PARTS OF THE EXERCISE:
**A.** Reproduce the part of the colour event description that opens with the words containing "Colour subjectivisms, Why, what, and" and closes with "such a view?".
**B.** Carry on the colour event description from the point where it stops.

The Private Life of Colour

Are colours tangible things? Or do they very much depend on the individual looking at them? Three very different tales of colour from philosophy, psychology and first hand experience.

Date/Time: 19 September 2018, 17:30-19:00

Venue: Room 1.63, Ridley Building 2, Newcastle University

Questions such as What is colour? or What does a colour-blind person see? or Is the red you see the same as the red I see? are often asked by members of the public, yet the answers to such questions are not that straight forward and may depend on who you ask: An experimental psychologist or visual neuroscientist will tell you that colour is simply a construct of the eye/brain and depends on the structures and functions of the visual system of the beholder and cannot be shared. The viewpoint of a philosopher will be governed by their respective approach, and an individual with ‘variant’ colour vision - such as colour blindness or synaesthesia - will offer an insightful but introspective view of their personal experience. Whatever the viewpoint, we hope that our event will demonstrate that our perception of colour is indeed very private.

This event will present 3 different takes on the idea of colour. 

Colour subjectivisms, Why, what, and which one? Dr Derek Brown, Lecturer in Philosophy at the University of Glasgow. 
Colour subjectivists deny that colours are objective properties “out there” in our world. Carrots don’t have orange in themselves, nor do avocados have green. For colour subjectivists there is a robust private life of colour. Why hold such a view?

What it’s like to be colour blind. Joe Crutwell, Science writer for the British Science Association.

(Element and text location data)
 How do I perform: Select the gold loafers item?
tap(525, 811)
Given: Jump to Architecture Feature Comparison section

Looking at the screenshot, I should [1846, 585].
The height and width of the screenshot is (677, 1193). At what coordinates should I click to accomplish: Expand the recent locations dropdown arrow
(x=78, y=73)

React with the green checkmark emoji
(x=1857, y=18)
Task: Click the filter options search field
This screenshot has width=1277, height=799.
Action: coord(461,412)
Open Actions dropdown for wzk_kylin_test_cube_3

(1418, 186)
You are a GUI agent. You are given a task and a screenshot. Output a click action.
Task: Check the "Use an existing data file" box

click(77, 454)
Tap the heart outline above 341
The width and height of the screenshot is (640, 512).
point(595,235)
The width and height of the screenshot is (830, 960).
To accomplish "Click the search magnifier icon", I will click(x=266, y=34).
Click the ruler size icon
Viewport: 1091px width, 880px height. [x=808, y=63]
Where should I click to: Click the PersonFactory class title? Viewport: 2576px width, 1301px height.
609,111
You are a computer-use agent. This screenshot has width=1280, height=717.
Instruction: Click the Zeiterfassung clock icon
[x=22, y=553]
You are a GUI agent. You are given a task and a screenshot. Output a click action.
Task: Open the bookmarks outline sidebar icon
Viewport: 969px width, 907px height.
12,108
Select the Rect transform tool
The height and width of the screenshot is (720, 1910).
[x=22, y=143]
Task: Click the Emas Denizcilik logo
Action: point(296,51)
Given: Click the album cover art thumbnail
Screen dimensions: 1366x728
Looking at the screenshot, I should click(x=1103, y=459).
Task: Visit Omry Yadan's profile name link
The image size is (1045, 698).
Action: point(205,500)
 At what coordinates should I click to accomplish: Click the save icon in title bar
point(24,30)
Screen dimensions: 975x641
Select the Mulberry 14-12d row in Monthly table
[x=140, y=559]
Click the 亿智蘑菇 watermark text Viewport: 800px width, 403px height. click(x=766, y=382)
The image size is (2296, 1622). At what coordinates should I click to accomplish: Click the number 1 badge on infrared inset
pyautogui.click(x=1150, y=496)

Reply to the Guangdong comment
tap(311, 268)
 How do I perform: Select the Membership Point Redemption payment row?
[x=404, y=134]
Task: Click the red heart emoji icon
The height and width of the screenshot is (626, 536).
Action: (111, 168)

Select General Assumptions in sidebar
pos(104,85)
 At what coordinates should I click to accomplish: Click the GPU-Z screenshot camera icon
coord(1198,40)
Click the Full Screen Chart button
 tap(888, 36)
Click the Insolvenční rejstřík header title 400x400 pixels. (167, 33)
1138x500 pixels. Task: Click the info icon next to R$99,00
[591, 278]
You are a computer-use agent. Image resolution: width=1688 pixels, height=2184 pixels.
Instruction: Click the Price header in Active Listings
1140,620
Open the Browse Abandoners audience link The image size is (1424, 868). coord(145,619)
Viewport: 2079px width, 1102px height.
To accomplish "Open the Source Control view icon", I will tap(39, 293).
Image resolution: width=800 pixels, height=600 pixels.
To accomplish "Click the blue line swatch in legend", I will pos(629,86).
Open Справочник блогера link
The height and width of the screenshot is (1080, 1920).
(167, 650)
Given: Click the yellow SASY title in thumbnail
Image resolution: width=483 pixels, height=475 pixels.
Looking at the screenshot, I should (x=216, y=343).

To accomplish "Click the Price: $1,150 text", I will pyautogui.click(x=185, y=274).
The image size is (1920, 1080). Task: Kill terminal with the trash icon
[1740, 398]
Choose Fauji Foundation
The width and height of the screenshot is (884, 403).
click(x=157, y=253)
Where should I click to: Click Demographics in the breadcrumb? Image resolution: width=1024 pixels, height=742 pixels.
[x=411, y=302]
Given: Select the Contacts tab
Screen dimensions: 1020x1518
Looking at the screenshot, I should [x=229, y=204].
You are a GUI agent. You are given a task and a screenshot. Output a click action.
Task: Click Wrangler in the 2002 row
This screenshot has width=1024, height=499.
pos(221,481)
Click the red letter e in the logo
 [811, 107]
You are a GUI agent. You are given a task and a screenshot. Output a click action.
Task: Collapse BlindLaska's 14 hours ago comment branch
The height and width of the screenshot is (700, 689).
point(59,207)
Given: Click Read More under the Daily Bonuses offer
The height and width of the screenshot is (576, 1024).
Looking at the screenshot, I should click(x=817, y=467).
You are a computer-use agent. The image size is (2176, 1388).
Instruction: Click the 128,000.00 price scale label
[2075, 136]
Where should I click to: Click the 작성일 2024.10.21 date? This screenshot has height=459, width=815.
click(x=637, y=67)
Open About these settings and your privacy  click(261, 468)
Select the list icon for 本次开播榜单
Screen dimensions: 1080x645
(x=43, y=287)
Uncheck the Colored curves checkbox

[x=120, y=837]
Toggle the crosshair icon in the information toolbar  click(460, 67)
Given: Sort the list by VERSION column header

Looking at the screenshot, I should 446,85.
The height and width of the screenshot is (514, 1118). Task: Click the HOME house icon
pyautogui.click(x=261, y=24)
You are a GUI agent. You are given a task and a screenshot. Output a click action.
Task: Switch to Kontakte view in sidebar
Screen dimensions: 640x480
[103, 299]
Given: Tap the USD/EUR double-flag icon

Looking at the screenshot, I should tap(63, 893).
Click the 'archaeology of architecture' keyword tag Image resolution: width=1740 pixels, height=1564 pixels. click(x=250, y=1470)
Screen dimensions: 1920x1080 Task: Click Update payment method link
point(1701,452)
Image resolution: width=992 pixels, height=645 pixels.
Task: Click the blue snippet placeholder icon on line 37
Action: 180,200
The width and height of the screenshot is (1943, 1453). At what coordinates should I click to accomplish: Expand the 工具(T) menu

RESULTS IN ORDER:
**A.**
Colour subjectivisms, Why, what, and which one? Dr Derek Brown, Lecturer in Philosophy at the University of Glasgow. 
Colour subjectivists deny that colours are objective properties “out there” in our world. Carrots don’t have orange in themselves, nor do avocados have green. For colour subjectivists there is a robust private life of colour. Why hold such a view?

**B.**
I have a confession to make. I am red-green colour blind. I have been for the entirety of my life, but didn’t find out until I was around 10 years old, when I was shown a series of odd dot patterns at school. Ever since then, I‘ve been extremely interested in the details of this deficiency, both in my life experience and what I discovered through study.

Individual differences in the perception of colours: From the perspective of synaesthesia and autism. Dr David Simmons, Psychology Lecturer at the University of Glasgow.
It is tempting to think that everyone experiences colours in the same way we do. Certainly there is a surprising level of agreement over the colours that most people like and dislike, although there is also evidence that this can be heavily influenced by culture and upbringing. But for synaesthetes letters, words and even voices can be coloured, whereas for some autistic individuals seeing certain colours can give rise to discomfort and pain. I shall explore the world of individual differences in colour perception using examples from my own and others’ research.

Free event, all welcome. No booking required.